Der Bund hat dem Beschwerdeführer Aufwendungen in der Höhe von S 11.510,-- binnen zwei Wochen bei sonstiger Exekution zu ersetzen.

Begründung

Mit dem im Instanzenzug ergangenen Bescheid vom 5. Juni 1992 wies der Landeshauptmann von Oberösterreich den Antrag des Beschwerdeführers vom 27. August 1991 auf Erteilung einer österreichischen Lenkerberechtigung aufgrund seiner in Jugoslawien erteilten Lenkerberechtigung gemäß § 64 Abs. 6 KFG 1967 ab.

In seiner an den Verwaltungsgerichtshof gerichteten Beschwerde macht der Beschwerdeführer Rechtswidrigkeit des Inhaltes und infolge Verletzung von Verfahrensvorschriften geltend und beantragt die kostenpflichtige Aufhebung des angefochtenen Bescheides. Die belangte Behörde hat die Akten des Verwaltungsverfahrens vorgelegt und eine Gegenschrift mit dem Antrag auf Abweisung der Beschwerde beantragt.

Der Verwaltungsgerichtshof hat erwogen:

Die belangte Behörde ging davon aus, daß der Beschwerdeführer seit 25. Jänner 1990 einen ordentlichen Wohnsitz in Österreich habe und er daher gemäß § 64 Abs. 5 KFG 1967 nur bis 25. Jänner 1991 berechtigt gewesen sei, in Österreich Kraftfahrzeuge aufgrund seiner jugoslawischen Lenkerberechtigung zu lenken. Der Beschwerdeführer habe erst 7 Monate später den gegenständlichen Antrag gestellt. Er habe daher in diesen 7 Monaten nur im Ausland Kraftfahrzeuge berechtigt lenken können. Eine einjährige Fahrpraxis, die nur in der Dauer von fünf Monaten in Österreich rechtmäßig erfolgt sei, während die restliche (zu ergänzen: berechtigte) Fahrpraxis nur im Ausland erworben worden sei, könne den Nachweis der für den Erwerb einer inländischen Lenkerberechtigung erforderlichen fachlichen Befähigung nicht ersetzen. Der Beschwerdeführer habe in den letzten 7 Monaten des Jahres vor der Antragstellung in den Urlauben Kraftfahrzeuge gelenkt, und zwar in Deutschland, in Ungarn und in Jugoslawien. Bezogen auf die erforderliche Mindestfahrpraxis von einem Jahr stelle dies nur ein gelegentliches Lenken dar. Daher könne "die Glaubhaftmachung der Fahrpraxis in Jugoslawien dahingestellt bleiben" (insoweit habe der Beschwerdeführer in der Berufung vorgebracht, seit Ausbruch der kriegerischen Unruhen in Jugoslawien nicht mehr dorthin gefahren zu sein, andererseits habe er aber doch auch eine Fahrpraxis in Jugoslawien geltend gemacht).

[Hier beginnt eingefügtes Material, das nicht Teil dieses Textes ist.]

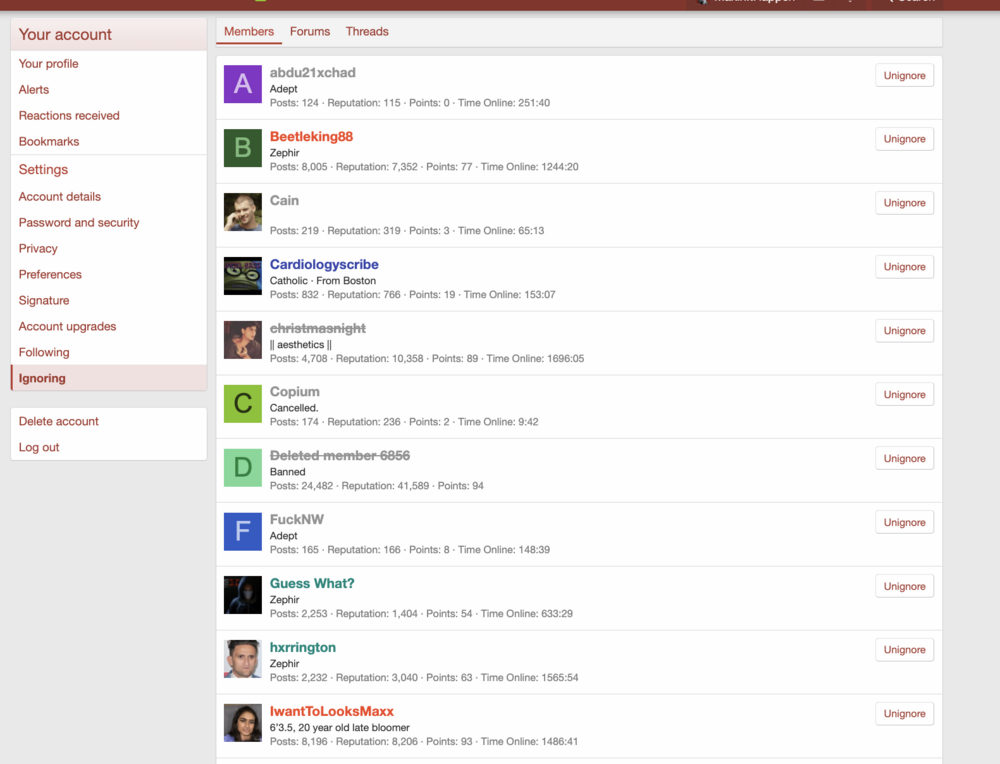
Task: Open FuckNW's blue F avatar
Action: tap(242, 531)
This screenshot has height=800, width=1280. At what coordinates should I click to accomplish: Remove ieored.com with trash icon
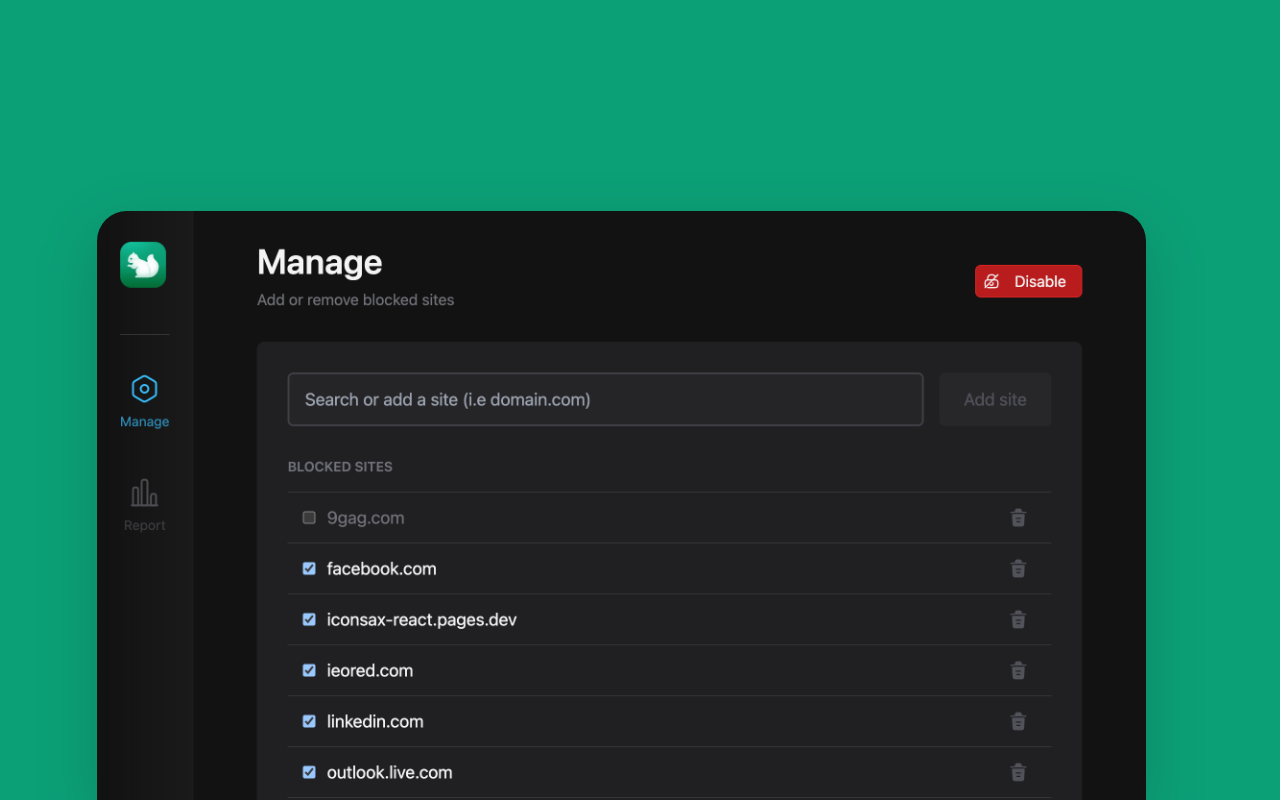click(x=1018, y=671)
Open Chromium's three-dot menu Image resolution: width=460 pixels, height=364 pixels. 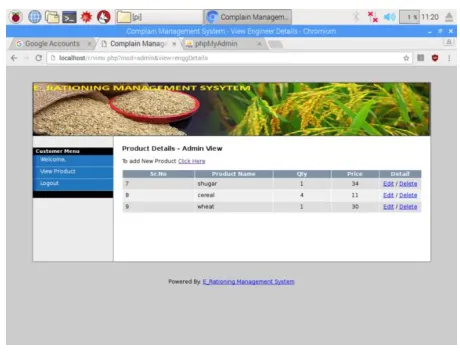(449, 58)
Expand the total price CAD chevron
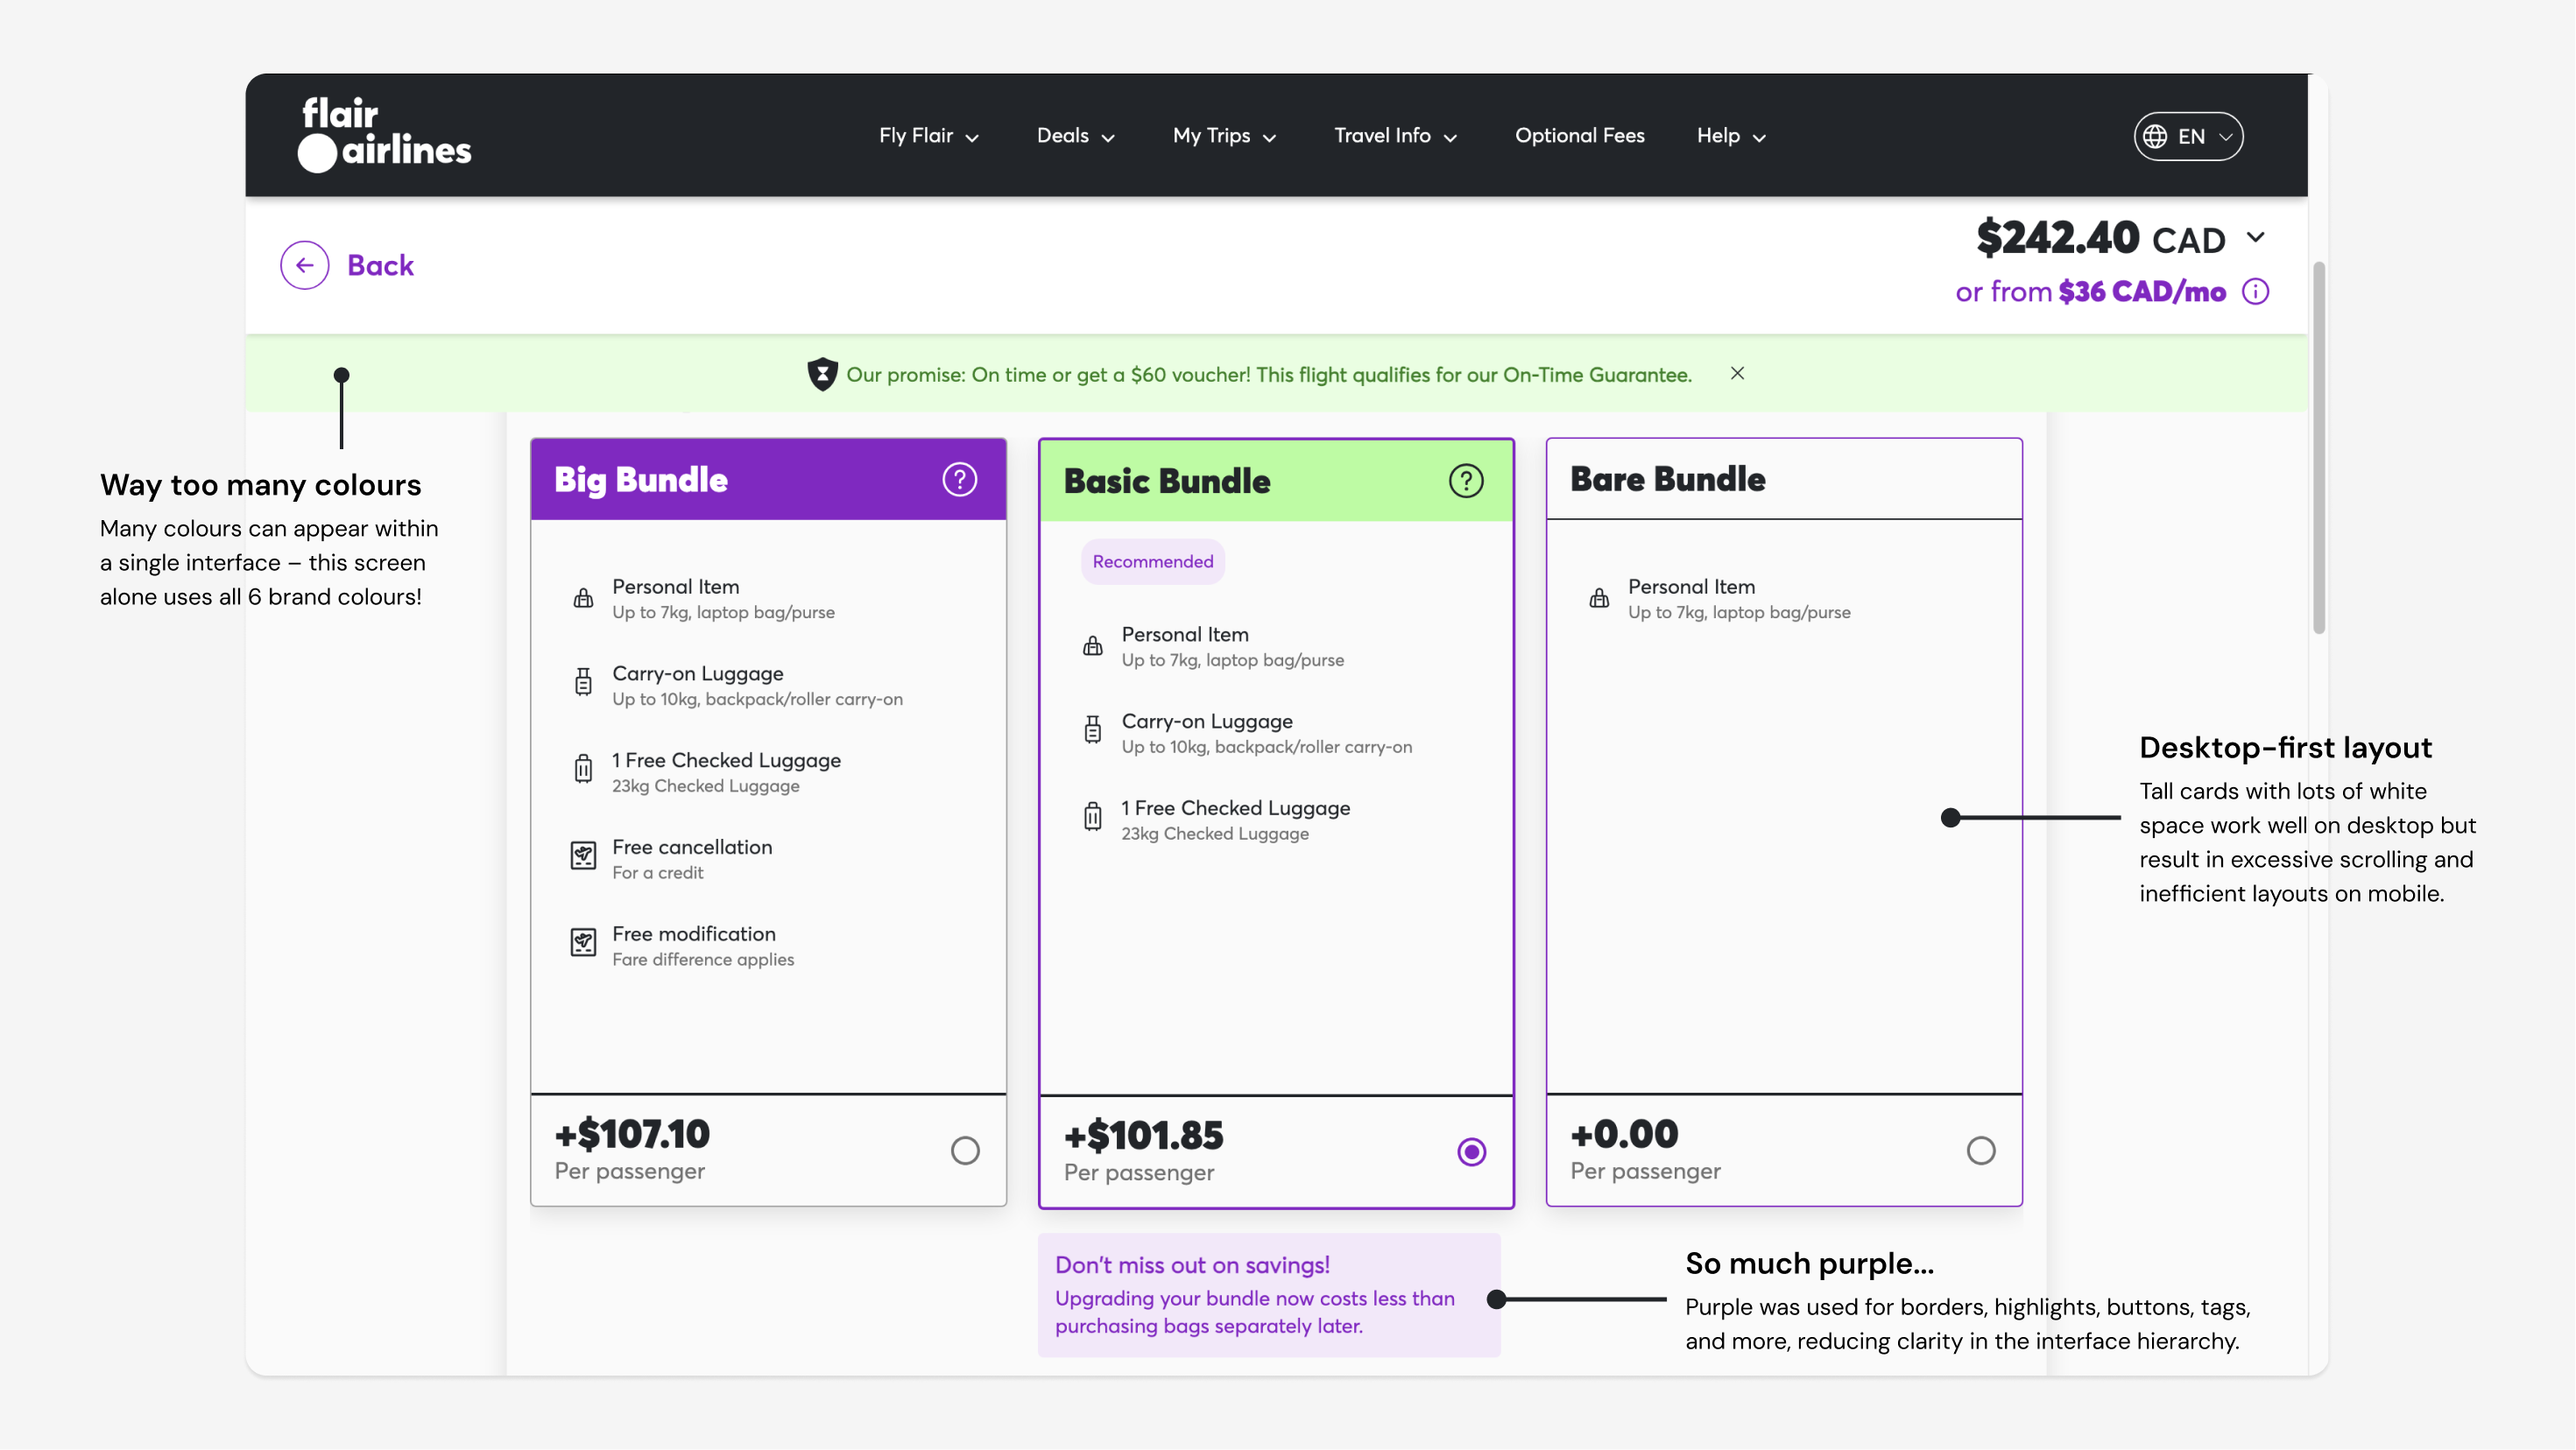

Der Beschwerdeführer steht demgegenüber auf dem Standpunkt, die glaubhaft gemachte Fahrpraxis im Jahr vor der Antragstellung einschließlich jener im Ausland sei ausreichend. Die belangte Behörde hätte seinen Antrag keineswegs wegen nicht ausreichender Fahrpraxis abweisen dürfen.

Gemäß § 64 Abs. 6 KFG 1967 ist Besitzern einer im Ausland erteilten Lenkerberechtigung auf Antrag insoweit ohne Ermittlungsverfahren eine Lenkerberechtigung mit dem gleichen Berechtigungsumfang zu erteilen, als auf Grund der Vorschriften des Staates, in dem die ausländische Lenkerberechtigung erteilt wurde, bei der Erteilung einer Lenkerberechtigung auf Grund einer österreichischen Lenkerberechtigung von der Feststellung der im Abs. 2 angeführten Voraussetzungen abzusehen ist. Diesem Antrag darf unter anderem nur dann stattgegeben werden, wenn der Antragsteller seit länger als 6 Monaten seinen ordentlichen Wohnsitz in Österreich hat und glaubhaft macht, daß er auf Grund der im Ausland erteilten Lenkerberechtigung seit mindestens einem Jahr Kraftfahrzeuge der Gruppe gelenkt hat, für die die Lenkerberechtigung erteilt wurde.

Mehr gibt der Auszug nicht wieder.